2014年2月22日(土)
ウクライナ衝突 死者77人に
EU懸命の仲介工作
政府と野党 停戦合意か
【パリ=浅田信幸】ウクライナのヤヌコビッチ大統領は21日、欧州連合(EU)の3外相による徹夜の仲介工作のあと、反政権派と「停戦」合意に達したと表明しました。反政権側は直ちには同情報を確認していません。ロイター通信などが報じました。
3外相を派遣
EUは、20日朝から独仏ポーランド3カ国の外相をキエフに送り、ヤヌコビッチ大統領ら政権側と、ビタリ・クリチコ氏ら野党指導者の双方に対し、政治的解決のため「暫定政権樹立、総選挙の早期実施」の方向での合意形成を働きかけていました。報道によると、政府と野党指導者、3カ国外相が参加した協議は8時間続きました。
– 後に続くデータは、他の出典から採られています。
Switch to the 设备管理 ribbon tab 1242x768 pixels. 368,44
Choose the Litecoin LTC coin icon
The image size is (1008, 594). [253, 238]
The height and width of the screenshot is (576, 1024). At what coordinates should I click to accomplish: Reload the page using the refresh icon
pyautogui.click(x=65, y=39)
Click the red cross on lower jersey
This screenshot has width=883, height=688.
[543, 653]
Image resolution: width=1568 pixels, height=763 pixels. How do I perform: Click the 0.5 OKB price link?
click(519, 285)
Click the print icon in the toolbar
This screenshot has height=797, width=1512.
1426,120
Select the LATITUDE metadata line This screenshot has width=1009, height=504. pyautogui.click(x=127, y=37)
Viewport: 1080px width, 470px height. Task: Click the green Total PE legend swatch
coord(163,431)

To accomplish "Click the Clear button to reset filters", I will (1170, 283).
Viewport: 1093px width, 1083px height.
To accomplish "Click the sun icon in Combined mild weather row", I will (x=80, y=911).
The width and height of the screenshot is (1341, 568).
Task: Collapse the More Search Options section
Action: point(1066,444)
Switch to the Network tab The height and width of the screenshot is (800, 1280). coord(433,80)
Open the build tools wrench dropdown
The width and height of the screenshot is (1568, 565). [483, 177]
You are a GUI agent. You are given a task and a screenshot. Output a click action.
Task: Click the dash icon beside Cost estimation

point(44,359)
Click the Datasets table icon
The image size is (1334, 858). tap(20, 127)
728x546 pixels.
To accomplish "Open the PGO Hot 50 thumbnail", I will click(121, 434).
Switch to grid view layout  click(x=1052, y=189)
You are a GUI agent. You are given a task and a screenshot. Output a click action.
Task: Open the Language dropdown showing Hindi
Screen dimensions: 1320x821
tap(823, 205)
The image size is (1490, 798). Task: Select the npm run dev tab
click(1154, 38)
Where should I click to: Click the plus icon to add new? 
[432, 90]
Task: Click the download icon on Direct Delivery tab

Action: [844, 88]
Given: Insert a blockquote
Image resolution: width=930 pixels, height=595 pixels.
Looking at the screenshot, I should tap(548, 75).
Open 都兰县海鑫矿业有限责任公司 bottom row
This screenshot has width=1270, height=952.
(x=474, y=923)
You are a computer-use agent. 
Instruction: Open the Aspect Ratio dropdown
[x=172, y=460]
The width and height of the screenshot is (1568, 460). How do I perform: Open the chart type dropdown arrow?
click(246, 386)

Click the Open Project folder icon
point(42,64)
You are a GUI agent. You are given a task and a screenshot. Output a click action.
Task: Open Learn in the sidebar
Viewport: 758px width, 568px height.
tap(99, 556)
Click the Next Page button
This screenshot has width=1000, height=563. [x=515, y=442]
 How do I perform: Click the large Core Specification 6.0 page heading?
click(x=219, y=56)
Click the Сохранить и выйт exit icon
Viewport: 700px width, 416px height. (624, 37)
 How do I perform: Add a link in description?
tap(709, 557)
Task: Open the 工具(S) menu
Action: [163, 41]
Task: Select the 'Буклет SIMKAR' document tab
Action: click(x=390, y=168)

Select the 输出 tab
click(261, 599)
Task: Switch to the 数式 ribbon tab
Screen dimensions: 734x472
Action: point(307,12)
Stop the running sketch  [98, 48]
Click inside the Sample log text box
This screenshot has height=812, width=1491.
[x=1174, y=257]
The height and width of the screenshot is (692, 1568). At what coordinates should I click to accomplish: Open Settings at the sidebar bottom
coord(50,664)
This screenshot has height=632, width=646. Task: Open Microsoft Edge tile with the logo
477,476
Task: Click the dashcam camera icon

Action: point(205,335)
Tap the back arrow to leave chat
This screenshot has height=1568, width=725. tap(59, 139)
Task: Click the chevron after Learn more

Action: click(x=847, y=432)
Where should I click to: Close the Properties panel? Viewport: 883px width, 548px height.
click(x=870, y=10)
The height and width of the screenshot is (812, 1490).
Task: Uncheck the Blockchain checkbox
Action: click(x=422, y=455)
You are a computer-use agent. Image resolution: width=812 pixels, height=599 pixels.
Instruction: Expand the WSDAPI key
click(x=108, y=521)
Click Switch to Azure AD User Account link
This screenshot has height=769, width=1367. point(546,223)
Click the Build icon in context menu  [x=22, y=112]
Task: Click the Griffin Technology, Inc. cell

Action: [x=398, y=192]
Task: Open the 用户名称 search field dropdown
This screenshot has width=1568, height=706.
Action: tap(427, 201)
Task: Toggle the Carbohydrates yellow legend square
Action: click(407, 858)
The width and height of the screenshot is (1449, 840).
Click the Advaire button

首都キエフの中心部「独立広場」では18日から始まったヤヌコビッチ大統領の退陣を求める反政権デモ隊と治安部隊の衝突は、一部で銃撃戦が展開されるなど深刻さを増しています。20日夜の保健省発表によると3日間の死者は77人にのぼりました。ロイター通信によると、ヤヌコビッチ大統領の「合意」発表後も、反政府勢力の一部が警官に発砲しました。
事態が深刻化する中、内外で暴力停止と政治的解決を目指す動きも急になりました。
ウクライナの議会は20日、当局に対し、発砲の停止、キエフ市内中心部からの治安部隊引き揚げ、デモ隊に対する行動の終結を求める決議を採択。
EUは20日夜、緊急の外相会議を開き、ウクライナに対する制裁を決定しました。暴力に責任を負うべき政権側・反対派双方の人物への渡航ビザの禁止、放水器や護身用防具など戦闘用装備の輸出凍結を内容としています。
制裁措置を発表したアシュトン外交安全保障上級代表は同時に、「事態を鎮め、政治的解決を見いだす対話」の開始をウクライナの全当事者に呼び掛けました。